On pourrait faire des drôles de parallèles entre la vie de Romain Gary, ce type grandiloquent avec ses vestes espagnoles improbables*, et cet étrange livre. On pourrait parler en effet de son autre soi, Emile Ajar, écrivain de l'ombre à l'époque, belle farce artistique puis mondaine d'un désespéré suicidaire. Il y a sûrement des gens qui le font mieux que moi.
Dans mon parcours littéraire, il fut une année où je m'arrêtas de lire - vers le lycée. Pour cause, je commençais à connaître par coeur des passages de Pseudo et j'avais lu Belle du Seigneur. Cela me suffisait. Tous les autres étaient des ébauches ratées, j'avais atteint le maximum de gastronomie intellectuelle poétique ou que sais-je. Je commençais les pages d'un nouveau livre pour revenir lire mes passages préférés de Pseudo, ou pour tenter de me replonger dans les histoires d'amour juives de Cohen.
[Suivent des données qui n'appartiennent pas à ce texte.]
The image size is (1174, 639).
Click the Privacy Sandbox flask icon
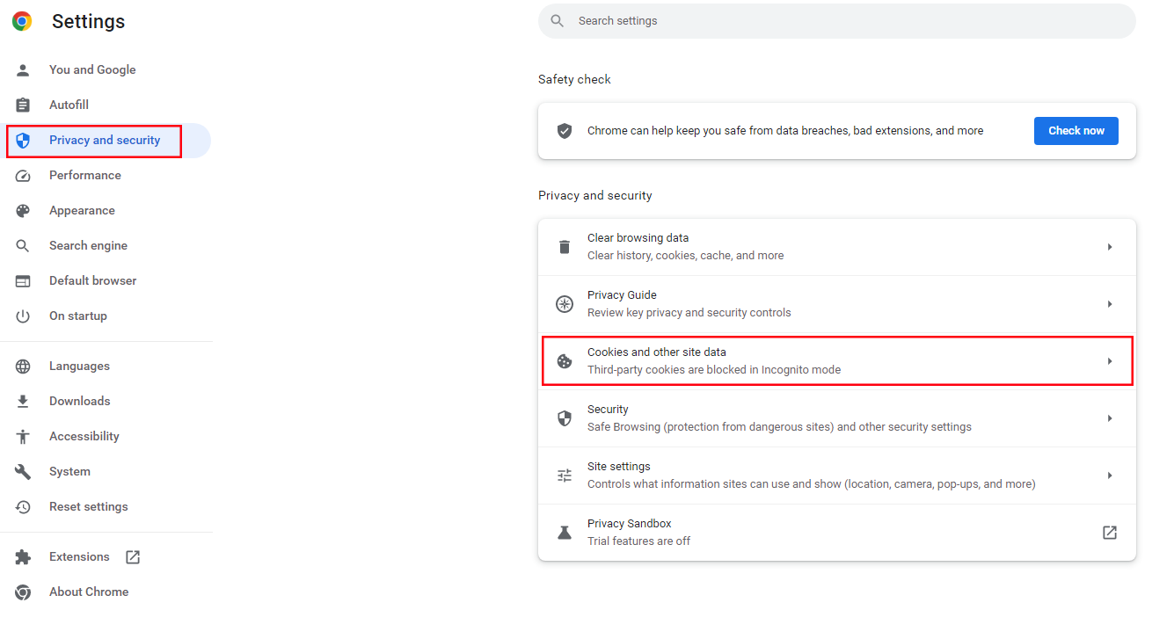[x=565, y=533]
Pseudo, c'est moi lycéenne, c'est moi adolescente.
"Il est vrai que j'ai des problèmes avec ma peau, parce que ce n'est pas la mienne : je l'ai reçu en héritage.
[...]
J'ai tout essayé pour me fuir. J'ai même commencé à apprendre le swahili, parce que ça devait quand même être très loin de moi. J'ai étudié, je me suis donné beaucoup de mal, mais pour rien, car même en swahili, je me comprenais, et c'était l'appartenance."
Pseudo, c'est la crise identitaire où la parenté est une énigme, c'est la question des origines pour savoir qui je suis, quelle valeur a ce que je fais si je ne suis qu'un produit d'un autre. Plus loin encore, Ajar est le produit de Gary ; ce personnage imaginaire, qui a "gagné" un prix Goncourt, existe quelque part - une autre réalité.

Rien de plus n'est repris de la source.